Key insight

An agent is a data connector, and a connector with broad read access and broad outbound reach will eventually move data across a line it shouldn't. Put the decision in the middle: classify and tag data, enforce egress policy at the tool boundary, pin processing to permitted regions, and log every crossing.

Why agents move data across boundaries

The thing that makes an agent useful — it reads from your systems, reasons over what it finds, and acts through external tools — is exactly what makes it a powerful data-movement engine. Each tool call is a potential egress: the agent can place data it read from a regulated store into a prompt sent to a model hosted elsewhere, forward it to a third-party API, or write it to a destination in another region or another tenant. None of these are exotic; they are the agent's ordinary repertoire. The boundaries that data is supposed to respect — jurisdiction, contract, purpose, tenant — are invisible to the model unless something enforces them.
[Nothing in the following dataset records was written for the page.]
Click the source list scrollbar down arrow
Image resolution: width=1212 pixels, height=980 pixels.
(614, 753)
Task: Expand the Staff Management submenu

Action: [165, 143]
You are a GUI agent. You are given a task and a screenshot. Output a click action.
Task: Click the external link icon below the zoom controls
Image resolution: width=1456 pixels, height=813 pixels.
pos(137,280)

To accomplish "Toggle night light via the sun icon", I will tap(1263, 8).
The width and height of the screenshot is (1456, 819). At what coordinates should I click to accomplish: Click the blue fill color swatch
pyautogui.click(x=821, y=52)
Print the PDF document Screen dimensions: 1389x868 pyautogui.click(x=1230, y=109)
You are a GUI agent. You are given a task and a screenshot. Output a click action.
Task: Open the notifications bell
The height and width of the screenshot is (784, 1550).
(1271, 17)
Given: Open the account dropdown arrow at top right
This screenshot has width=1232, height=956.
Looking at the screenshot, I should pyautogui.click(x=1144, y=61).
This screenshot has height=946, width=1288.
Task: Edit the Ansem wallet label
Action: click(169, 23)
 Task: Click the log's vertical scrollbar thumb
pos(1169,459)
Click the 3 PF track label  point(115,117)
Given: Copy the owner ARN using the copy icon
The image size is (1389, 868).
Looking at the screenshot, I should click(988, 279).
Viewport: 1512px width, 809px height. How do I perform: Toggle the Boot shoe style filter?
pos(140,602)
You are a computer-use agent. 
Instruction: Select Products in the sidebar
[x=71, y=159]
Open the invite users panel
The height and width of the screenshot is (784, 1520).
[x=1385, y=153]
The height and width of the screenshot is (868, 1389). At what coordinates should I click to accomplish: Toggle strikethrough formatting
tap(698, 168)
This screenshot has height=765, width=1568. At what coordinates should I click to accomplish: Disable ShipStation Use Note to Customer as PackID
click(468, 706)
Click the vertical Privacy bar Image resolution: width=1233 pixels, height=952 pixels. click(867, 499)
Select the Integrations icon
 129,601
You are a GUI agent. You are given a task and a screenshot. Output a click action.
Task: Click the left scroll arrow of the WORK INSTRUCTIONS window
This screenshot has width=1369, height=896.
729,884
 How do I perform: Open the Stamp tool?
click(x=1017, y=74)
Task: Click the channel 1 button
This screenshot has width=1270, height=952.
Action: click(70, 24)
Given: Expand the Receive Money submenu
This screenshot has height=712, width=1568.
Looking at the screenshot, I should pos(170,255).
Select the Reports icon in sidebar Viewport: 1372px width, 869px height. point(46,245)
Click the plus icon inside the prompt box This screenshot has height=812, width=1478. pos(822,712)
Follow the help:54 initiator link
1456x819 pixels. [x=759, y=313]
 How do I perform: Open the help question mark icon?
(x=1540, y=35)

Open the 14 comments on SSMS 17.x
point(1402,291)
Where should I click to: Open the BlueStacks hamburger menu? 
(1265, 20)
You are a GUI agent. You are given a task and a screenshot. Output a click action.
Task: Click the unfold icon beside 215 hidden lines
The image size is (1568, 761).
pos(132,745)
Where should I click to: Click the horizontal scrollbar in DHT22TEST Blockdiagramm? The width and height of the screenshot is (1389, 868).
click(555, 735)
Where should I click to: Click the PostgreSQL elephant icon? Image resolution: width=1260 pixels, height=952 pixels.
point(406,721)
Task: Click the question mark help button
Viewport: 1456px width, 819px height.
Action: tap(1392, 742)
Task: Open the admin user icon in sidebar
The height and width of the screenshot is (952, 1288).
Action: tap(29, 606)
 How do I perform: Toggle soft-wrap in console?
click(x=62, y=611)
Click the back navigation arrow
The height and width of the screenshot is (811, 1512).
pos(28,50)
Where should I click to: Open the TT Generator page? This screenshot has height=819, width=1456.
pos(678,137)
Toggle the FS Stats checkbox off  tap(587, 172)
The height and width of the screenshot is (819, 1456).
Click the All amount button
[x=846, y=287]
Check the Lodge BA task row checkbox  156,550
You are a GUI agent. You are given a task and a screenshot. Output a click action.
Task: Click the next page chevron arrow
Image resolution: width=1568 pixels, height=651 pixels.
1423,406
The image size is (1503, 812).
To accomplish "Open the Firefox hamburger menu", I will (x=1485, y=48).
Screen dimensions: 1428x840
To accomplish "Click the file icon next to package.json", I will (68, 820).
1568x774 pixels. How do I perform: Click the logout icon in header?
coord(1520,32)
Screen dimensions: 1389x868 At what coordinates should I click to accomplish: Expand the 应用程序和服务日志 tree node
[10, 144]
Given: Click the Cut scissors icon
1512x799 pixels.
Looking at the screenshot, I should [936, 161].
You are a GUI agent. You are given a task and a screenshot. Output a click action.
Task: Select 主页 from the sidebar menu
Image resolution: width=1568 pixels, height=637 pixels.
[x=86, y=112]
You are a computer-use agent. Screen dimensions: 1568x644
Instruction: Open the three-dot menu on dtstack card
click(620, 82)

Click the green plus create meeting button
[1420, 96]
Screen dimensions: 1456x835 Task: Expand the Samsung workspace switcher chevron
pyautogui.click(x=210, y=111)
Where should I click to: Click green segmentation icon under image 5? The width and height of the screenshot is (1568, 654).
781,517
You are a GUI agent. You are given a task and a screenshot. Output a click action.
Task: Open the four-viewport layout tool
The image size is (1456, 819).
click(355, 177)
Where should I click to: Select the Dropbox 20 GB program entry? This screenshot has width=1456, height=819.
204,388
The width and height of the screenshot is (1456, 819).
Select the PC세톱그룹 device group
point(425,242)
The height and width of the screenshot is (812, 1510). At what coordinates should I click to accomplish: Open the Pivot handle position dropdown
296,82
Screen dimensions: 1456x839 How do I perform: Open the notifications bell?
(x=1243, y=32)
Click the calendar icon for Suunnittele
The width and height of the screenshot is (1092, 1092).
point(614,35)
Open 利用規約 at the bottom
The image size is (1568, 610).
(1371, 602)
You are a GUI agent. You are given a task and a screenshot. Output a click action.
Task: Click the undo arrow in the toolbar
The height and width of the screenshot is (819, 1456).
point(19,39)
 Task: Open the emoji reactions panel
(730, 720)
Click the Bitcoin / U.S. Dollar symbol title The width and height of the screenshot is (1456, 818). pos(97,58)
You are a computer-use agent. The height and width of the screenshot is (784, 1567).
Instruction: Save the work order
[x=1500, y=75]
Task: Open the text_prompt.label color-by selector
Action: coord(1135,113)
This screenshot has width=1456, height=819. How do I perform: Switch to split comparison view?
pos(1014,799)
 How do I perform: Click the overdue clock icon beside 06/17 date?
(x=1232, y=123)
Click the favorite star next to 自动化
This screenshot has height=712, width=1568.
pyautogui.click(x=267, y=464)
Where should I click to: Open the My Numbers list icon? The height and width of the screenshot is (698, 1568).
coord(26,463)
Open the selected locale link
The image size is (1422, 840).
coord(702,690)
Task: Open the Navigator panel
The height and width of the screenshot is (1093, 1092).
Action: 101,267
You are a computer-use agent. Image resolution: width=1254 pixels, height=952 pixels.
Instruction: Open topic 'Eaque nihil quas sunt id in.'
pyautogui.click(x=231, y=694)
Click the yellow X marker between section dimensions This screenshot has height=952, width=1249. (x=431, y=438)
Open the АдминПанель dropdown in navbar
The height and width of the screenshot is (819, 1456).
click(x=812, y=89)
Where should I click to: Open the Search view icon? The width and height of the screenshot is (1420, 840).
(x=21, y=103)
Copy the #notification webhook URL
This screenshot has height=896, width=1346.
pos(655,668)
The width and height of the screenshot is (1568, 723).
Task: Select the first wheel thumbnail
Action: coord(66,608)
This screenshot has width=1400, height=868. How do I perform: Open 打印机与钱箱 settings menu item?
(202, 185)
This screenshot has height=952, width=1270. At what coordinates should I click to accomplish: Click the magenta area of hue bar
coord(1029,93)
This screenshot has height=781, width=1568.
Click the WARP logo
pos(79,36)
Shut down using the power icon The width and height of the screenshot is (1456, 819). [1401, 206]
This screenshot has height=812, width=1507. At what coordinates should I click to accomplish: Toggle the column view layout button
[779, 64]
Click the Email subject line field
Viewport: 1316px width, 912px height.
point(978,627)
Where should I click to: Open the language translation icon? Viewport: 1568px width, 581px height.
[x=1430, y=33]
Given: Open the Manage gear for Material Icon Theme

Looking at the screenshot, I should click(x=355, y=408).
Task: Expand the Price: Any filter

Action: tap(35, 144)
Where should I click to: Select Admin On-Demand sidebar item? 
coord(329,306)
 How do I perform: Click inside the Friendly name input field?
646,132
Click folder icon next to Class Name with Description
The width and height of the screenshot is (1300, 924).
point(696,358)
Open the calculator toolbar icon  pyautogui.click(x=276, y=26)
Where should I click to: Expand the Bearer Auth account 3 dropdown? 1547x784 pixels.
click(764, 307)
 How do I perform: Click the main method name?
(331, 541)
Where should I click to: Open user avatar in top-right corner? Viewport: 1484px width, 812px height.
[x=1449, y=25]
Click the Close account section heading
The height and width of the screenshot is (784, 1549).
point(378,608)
These boundaries are legal obligations, not preferences. The GDPR restricts transfers of personal data outside permitted regions and binds processing to the purpose for which data was collected, with sub-processor and residency obligations attached. The EU AI Act adds data-governance duties for AI systems. When an agent crosses one of these lines, the consequence is a regulatory finding, a breached contract, or a broken data-processing agreement — harms that don't show up as an exception in your logs.

The Boundaryless Data Egress anti-pattern

Anti-pattern

Boundaryless Data Egress

Definition. An agent has broad read access and broad outbound reach with no control that decides, per piece of data, whether it may cross a jurisdictional, contractual, purpose, or tenant boundary — so data leaves wherever the model's chosen tool call sends it.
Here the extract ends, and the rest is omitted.